I cannot describe the feelings. I had tears that transcended joy. He was A-MA-ZING! He did not scream but calmly opened his eyes and started breathing. The doctor cleared his nose and gave him a quick wipe and then placed him on my wife’s chest. I was in love with this little guy before he was born. Now, to be able to see him, to hear him, to touch him….My soul that once was limp with sorrow thinking we had lost him…was now exploding with love, pride, and awe. The potential we held together that morning was limitless.

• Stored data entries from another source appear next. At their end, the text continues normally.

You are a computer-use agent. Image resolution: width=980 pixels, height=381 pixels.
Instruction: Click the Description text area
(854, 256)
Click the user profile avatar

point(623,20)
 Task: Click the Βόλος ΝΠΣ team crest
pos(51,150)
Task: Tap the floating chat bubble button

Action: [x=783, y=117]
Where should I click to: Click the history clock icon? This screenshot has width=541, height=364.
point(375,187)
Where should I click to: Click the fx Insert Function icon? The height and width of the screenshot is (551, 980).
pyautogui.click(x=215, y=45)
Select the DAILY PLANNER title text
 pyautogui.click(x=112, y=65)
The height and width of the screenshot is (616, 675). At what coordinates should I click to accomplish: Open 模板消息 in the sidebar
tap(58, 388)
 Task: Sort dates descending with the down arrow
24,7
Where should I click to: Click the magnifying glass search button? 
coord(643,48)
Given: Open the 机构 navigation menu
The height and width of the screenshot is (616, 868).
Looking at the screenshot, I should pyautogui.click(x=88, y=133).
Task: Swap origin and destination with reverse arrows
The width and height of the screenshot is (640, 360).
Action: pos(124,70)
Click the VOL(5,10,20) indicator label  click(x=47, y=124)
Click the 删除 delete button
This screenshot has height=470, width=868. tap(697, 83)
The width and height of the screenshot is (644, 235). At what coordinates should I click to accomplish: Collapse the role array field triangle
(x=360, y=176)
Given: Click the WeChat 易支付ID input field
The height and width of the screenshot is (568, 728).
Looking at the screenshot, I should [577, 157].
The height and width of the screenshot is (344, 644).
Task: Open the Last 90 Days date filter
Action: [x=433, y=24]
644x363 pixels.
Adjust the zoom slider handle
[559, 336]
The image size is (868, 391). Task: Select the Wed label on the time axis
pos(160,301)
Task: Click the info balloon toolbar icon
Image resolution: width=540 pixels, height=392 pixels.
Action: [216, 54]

The doctor waited for the pulse to stop in the umbilical cord then clamped it off and handed me the scissors. I was shaking and trying to focus through the tears so I didn’t do it wrong or hurt our son. I steadied my hand and lowered those scissors. I was cutting the cord that provided him nutrition and life through my wife. I was giving him his own life and promising to always be the best dad I could be in that moment. We were now responsible for pointing this new soul in the right direction and nurturing his potential until he is ready to unleash it.
This is Booker about 30 minutes after his birth. He was calm and almost wanted to smile. While there aren’t enough words to describe everything I felt that day, this picture represents my vow to do my best for him as long as I’m on this earth to do so.